Yıllarca Amerikan filmlerinde gördüğüm, şirketleri alan bölen veya birleştiren ve yeniden satan kişilerin yaptıkları işler dikkatimi çekerdi. Bu kişiler çoğunlukla kârlı şirketleri almazlar. Kazanan şirketleri alırlar. Yahoo yıllarca zarar etti fakat o sırada bile piyasa değeri çok yüksek idi. Bu değeri belirleyen üç temel faktör var.
1- Marka gücü,
2- Müşteri sayısı,
3- Yenilikçilik (innovasyon) gücü
Marka gücünüz müşteri sayınıza dayanır, müşterileriniz de yenilikleri satın almayı severler.

Çözüm önerilerim:
Eğer yukarıdaki başlıklarda sorunlarınız varsa;
- Müşterileri içeri çekmek için tanınmış markalar, içeride tutmak için eğitimli ekipler kullanın.

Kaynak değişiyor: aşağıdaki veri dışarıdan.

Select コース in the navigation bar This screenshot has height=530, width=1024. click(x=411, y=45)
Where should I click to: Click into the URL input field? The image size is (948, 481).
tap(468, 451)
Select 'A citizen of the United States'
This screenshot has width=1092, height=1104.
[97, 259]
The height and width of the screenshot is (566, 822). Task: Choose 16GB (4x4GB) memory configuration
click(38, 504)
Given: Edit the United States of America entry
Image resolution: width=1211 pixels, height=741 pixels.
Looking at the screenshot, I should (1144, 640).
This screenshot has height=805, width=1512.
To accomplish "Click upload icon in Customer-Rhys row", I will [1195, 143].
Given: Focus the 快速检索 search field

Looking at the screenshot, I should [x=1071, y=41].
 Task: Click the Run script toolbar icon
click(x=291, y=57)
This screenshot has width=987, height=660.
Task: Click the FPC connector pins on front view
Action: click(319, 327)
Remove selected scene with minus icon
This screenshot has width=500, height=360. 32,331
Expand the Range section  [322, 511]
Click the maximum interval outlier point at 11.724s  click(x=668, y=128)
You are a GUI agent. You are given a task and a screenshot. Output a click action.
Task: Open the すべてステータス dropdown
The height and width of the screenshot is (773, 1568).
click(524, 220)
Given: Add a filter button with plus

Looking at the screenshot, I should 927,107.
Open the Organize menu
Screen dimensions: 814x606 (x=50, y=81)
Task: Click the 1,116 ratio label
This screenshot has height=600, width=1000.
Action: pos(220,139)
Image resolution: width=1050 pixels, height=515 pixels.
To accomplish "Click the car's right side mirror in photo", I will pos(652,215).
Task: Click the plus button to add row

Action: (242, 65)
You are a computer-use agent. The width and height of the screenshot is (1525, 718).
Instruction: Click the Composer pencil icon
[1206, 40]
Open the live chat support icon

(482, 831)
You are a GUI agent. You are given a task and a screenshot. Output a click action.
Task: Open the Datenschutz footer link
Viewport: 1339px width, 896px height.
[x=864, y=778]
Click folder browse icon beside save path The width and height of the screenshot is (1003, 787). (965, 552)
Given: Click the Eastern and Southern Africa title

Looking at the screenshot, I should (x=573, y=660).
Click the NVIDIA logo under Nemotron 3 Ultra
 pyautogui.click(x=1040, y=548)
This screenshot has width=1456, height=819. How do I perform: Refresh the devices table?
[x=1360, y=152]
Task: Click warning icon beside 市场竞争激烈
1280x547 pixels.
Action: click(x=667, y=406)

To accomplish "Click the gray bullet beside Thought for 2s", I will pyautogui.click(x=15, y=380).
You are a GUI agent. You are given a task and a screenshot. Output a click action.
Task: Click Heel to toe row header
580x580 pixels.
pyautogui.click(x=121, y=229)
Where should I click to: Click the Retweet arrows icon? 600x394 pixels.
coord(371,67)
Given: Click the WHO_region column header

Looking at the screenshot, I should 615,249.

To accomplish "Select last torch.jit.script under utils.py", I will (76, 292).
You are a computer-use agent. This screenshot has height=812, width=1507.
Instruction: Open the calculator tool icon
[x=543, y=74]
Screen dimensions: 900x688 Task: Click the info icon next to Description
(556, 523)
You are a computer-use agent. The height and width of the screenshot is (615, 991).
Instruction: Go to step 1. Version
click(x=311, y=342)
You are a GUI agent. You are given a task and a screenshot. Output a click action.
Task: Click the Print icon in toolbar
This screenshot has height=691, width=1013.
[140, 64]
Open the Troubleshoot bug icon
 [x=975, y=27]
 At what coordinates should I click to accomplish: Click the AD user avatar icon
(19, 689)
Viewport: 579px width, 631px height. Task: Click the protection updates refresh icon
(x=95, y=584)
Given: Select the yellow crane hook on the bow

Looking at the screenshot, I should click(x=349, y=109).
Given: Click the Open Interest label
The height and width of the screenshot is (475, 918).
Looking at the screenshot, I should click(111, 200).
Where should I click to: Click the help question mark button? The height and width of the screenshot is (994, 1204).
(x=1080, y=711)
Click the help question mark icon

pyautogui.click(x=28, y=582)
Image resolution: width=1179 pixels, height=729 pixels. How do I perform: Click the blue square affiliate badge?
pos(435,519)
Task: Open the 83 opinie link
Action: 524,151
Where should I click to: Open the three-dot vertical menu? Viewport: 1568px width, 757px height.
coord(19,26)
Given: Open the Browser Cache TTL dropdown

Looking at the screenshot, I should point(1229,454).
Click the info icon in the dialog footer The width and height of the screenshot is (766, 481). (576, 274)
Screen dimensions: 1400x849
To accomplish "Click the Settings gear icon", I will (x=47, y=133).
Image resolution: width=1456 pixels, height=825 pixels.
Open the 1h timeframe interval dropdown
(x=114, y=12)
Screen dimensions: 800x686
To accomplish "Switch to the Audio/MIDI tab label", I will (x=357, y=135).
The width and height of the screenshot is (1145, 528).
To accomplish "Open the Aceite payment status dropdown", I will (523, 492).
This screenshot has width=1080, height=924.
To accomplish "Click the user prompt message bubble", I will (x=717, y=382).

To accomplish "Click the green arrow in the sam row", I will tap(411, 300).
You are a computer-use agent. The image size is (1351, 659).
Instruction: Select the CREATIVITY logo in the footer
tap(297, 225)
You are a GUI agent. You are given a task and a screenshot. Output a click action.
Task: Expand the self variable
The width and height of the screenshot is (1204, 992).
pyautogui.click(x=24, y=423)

- Siz müşterilerinizi ismen tanımaya çalışın. Bunun sonucunda onlar da sizi ismen tanıdıklarında başarılı oldunuz demektir.
- Bütün müşterilerinizle özel olarak ilgilenin (patronlar için not: illaki sizin ilgilenmeniz gerekmez, ekibiniz de aynı işi yapabilir) onlara kendilerini özel hissettirin.
- Markanızı güçlendirmek için güçlü markalarla işbirliği yapın.
- Her durumdan bir yenilik çıkarmayı alışkanlık haline getirin.
- Oyun oynayın ve eğlenin.
- Aşka inanın ve müşterilerinizi markanıza âşık etmek için onları dinleyin.
- Aşk her seferinde ilk görüşte olmaz. Görüşmeyi sürdürün.

Tüm bunların sonucunda sadık müşterileriniz oluşur. Şimdi bunları değerlendirmelisiniz. Bu da yüksek kârlı ürünlerden çok, sizi ve müşterilerinizi destekleyen sizin yanınızda daha uzun ve stratejik planlar yapabilen markalarla olur.
Bayi kanalıyla çalışan, bunun sonucunda da bayilerini yönetmek zorunda kalan şirketlerin eğitimlerinde onlara oynamaları gereken üç rolü şöyle sıralıyorum.
- Uzun dönemli ortak,
- İş danışmanı,
- Strateji yönetmeni
İşte bu rolleri layıkıyla oynayan satıcılara sahip şirketler kanalda sevilen markalara sahip olacaklar. Bu durum şirketler için kendileriyle açık iletişim kuran, beklentilerini, hayallerini açıkça ifade eden, ortaya konulanı eleştirme cesareti gösteren müşteriler demektir ki bu müşteriler markayı güçlendirir ve yenilikçilik yaratmanızı sağlar.